Are fixed-rate bonds better than premium bonds?

Fixed-rate bonds offer certainty — you know exactly what return you will get. Premium bonds offer tax-free prizes but the average prize rate (currently equivalent to around 4.4%) is not guaranteed and varies monthly. If you are a non-taxpayer or a basic-rate taxpayer within your Personal Savings Allowance (£1,000 for basic-rate), a competitive fixed-rate bond will often match or beat premium bonds. Higher-rate taxpayers with large savings balances tend to benefit more from premium bonds' tax-free status.

Can I add money to a fixed-rate bond after opening it?

Usually no. Most fixed-rate bonds require you to deposit the full amount at opening and do not accept top-up deposits during the term. This is one of their key differences from easy-access accounts. Some providers offer a brief funding window (typically 14-30 days) during which you can add funds, but once closed, the balance is fixed for the duration. If you want flexibility, a notice account or cash ISA may be more suitable.

How is interest from a fixed-rate bond taxed?

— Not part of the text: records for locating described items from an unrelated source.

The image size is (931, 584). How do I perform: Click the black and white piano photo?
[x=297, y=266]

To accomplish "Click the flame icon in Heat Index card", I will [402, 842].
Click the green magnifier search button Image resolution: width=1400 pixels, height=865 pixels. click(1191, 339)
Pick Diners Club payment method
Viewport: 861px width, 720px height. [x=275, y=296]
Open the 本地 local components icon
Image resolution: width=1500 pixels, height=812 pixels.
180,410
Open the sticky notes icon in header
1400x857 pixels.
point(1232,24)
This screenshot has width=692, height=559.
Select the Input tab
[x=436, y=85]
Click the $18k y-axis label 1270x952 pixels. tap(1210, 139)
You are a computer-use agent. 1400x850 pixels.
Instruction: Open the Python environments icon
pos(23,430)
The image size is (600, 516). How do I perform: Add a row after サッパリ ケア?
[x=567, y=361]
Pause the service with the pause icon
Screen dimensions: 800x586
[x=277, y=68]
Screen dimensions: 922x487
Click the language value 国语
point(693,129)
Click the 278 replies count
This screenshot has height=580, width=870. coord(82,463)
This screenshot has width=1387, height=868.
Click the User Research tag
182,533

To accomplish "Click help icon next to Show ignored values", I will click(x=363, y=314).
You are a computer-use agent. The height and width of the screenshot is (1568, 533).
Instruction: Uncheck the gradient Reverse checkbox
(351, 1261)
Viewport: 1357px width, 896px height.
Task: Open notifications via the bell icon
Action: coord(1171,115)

Interest from fixed-rate bonds is taxable income, added to your total income for the year. Basic-rate taxpayers have a Personal Savings Allowance of £1,000; higher-rate taxpayers £500; additional-rate taxpayers £0. Interest earned above your PSA is taxed at your marginal rate. For large balances, a Cash ISA may be more tax-efficient even if the advertised rate is slightly lower, because ISA interest is completely tax-free.